PROBLEM TO SOLVE - Scan the data below and copy each line where "computer" occurs.

GIVEN RECORDS -
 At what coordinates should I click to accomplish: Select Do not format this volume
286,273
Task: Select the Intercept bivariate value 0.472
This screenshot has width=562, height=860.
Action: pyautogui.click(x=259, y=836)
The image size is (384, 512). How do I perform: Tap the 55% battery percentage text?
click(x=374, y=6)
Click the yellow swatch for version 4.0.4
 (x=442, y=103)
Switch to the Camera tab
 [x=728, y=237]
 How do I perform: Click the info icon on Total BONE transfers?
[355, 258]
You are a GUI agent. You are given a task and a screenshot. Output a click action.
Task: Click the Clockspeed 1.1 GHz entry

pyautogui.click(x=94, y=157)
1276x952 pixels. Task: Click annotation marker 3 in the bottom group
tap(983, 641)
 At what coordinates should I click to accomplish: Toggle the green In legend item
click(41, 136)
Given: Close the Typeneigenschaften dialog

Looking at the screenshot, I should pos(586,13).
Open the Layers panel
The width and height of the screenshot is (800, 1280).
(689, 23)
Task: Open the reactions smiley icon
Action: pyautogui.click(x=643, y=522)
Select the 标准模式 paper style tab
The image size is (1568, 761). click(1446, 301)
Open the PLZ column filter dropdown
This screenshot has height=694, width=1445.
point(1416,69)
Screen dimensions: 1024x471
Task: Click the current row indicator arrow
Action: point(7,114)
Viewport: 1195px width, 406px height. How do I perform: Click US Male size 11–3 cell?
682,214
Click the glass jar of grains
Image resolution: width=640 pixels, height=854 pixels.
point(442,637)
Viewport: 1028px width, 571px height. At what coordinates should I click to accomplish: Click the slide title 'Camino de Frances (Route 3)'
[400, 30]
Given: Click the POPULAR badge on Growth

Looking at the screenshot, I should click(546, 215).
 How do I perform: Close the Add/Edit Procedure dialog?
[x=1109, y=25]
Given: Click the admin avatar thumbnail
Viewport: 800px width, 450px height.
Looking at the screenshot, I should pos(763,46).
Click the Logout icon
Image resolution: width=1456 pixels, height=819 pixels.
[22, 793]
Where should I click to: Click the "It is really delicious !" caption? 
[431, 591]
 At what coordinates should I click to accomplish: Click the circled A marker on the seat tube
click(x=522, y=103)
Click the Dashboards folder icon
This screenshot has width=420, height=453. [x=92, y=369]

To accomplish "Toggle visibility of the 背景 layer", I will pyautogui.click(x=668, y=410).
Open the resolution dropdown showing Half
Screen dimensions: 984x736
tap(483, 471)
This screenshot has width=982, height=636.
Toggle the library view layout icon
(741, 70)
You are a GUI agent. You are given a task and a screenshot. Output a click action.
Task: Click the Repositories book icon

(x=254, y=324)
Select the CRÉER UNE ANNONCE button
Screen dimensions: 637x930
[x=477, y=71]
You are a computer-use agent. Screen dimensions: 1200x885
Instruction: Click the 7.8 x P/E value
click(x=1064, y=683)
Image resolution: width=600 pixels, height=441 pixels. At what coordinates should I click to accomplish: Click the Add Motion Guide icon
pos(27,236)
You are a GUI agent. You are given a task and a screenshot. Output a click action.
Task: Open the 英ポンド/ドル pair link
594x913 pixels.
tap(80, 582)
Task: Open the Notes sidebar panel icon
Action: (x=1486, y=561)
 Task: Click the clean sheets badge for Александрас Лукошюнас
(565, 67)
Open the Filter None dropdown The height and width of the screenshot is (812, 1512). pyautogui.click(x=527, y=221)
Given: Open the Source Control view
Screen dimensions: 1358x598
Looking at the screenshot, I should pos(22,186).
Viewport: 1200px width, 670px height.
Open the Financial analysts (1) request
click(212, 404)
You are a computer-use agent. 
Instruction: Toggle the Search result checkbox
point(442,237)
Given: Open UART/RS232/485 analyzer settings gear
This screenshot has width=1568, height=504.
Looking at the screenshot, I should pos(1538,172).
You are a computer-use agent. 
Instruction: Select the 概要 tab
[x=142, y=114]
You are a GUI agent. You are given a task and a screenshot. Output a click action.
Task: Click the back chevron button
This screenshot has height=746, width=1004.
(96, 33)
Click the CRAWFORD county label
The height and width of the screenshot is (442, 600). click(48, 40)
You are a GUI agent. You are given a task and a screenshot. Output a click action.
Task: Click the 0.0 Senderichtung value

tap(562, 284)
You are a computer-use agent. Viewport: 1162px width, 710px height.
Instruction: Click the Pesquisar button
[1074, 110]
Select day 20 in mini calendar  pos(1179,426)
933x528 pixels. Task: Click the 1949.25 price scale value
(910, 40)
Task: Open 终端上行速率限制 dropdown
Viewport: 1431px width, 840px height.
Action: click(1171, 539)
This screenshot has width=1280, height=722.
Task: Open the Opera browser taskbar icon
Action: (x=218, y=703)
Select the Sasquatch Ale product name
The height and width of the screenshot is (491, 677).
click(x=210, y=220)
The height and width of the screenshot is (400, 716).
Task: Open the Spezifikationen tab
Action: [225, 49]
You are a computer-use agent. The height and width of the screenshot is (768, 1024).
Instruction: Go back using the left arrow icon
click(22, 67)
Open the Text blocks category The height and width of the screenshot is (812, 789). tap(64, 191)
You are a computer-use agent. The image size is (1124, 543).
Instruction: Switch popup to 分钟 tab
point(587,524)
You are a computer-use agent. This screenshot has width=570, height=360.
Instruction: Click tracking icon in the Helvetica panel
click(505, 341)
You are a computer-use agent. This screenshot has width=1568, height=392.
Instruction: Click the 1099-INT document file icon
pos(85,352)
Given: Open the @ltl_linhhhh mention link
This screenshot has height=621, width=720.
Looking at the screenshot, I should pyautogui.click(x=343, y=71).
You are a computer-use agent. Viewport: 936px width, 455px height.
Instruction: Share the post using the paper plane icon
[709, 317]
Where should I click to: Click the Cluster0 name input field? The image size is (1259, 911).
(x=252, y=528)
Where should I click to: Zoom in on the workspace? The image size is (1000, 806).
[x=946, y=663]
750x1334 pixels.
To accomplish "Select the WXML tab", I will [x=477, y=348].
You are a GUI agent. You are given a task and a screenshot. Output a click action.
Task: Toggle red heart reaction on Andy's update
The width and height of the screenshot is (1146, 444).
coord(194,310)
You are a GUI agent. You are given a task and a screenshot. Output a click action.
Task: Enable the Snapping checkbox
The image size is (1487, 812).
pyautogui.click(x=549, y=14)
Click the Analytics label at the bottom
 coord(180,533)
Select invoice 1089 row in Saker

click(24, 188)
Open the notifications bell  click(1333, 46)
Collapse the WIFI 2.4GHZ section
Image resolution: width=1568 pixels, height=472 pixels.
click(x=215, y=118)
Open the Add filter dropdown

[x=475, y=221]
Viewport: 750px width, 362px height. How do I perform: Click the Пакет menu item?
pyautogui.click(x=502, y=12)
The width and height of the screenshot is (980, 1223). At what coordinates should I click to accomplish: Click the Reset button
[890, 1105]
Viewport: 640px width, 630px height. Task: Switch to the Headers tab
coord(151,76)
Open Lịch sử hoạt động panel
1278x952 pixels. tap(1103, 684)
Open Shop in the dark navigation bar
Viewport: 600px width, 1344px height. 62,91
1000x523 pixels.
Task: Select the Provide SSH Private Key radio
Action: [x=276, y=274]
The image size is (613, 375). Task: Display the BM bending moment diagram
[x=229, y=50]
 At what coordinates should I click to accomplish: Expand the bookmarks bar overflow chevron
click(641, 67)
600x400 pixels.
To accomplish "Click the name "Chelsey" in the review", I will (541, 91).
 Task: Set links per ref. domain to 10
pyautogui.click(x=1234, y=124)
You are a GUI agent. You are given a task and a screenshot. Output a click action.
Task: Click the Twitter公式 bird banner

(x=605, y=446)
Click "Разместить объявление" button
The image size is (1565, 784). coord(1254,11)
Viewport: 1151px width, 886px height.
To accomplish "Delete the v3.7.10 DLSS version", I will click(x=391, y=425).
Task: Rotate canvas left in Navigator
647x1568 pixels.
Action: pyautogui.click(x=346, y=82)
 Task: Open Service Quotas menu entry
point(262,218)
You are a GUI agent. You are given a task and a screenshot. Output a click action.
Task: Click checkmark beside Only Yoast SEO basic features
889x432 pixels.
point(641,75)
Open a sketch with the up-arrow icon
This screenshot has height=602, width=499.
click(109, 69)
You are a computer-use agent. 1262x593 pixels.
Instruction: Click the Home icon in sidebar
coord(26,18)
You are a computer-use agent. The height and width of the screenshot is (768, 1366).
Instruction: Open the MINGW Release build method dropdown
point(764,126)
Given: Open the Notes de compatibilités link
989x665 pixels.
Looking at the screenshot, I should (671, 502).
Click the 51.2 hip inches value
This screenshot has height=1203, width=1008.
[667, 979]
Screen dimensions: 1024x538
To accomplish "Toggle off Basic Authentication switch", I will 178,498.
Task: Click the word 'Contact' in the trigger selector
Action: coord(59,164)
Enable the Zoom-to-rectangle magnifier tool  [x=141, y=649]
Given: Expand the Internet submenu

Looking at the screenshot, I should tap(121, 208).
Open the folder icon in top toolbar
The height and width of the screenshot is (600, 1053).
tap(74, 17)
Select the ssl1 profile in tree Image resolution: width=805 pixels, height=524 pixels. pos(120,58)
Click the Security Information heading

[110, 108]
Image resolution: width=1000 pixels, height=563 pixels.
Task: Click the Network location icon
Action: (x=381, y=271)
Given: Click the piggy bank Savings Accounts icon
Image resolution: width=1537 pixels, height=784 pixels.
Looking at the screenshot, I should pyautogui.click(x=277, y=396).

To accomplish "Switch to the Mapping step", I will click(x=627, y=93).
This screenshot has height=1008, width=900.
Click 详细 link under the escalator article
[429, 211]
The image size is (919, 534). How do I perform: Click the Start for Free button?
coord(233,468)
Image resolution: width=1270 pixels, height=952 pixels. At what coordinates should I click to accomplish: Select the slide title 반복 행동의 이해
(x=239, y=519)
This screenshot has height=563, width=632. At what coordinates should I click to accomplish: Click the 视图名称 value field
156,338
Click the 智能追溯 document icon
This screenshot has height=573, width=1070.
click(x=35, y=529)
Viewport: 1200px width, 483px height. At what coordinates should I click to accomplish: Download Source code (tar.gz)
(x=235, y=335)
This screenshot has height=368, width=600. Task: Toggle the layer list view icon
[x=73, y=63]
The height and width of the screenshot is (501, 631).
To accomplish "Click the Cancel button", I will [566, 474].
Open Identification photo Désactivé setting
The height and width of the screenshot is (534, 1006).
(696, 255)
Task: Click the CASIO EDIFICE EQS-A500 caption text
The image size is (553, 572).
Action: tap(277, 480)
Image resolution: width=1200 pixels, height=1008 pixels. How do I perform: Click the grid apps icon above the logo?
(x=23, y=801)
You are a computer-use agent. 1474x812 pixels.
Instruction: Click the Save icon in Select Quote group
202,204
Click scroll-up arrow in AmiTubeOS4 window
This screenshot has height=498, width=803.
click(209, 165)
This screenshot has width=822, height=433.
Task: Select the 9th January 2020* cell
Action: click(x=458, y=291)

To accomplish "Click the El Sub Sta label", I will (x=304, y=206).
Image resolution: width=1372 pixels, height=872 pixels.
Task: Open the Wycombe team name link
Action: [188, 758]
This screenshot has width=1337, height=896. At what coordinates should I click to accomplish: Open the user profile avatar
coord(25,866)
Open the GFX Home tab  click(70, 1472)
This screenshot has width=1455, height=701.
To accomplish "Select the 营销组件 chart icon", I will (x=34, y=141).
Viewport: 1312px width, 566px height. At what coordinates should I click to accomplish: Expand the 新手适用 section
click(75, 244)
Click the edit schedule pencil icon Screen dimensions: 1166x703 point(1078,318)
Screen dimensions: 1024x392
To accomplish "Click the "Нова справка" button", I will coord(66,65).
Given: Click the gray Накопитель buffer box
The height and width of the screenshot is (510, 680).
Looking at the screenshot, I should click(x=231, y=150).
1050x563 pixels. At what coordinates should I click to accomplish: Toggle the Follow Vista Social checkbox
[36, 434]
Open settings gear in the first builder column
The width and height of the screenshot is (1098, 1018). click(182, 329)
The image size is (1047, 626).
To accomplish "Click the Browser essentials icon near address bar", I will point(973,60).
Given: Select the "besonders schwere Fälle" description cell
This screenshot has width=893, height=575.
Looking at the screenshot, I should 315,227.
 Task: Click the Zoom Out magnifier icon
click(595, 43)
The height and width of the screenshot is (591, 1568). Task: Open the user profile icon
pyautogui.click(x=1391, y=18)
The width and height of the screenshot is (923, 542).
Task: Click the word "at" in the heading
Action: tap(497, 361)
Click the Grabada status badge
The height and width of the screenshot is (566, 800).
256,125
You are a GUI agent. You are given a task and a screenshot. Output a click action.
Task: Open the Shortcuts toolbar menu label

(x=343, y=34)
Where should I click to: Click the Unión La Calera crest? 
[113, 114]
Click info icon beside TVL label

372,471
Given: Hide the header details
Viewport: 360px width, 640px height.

PROBLEM SOLUTION -
You are a computer-use agent. Screen dimensions: 1200x885
You are a computer-use agent. 
You are a computer-use agent. 
You are a computer-use agent. Viewport: 1162px width, 710px height.
You are a computer-use agent. The height and width of the screenshot is (768, 1024).
You are a computer-use agent. The image size is (1124, 543).
You are a computer-use agent. This screenshot has width=570, height=360.
You are a computer-use agent. This screenshot has width=1568, height=392.
You are a computer-use agent. Viewport: 936px width, 455px height.
You are a computer-use agent. 1262x593 pixels.
You are a computer-use agent. The height and width of the screenshot is (768, 1366).
You are a computer-use agent. 1474x812 pixels.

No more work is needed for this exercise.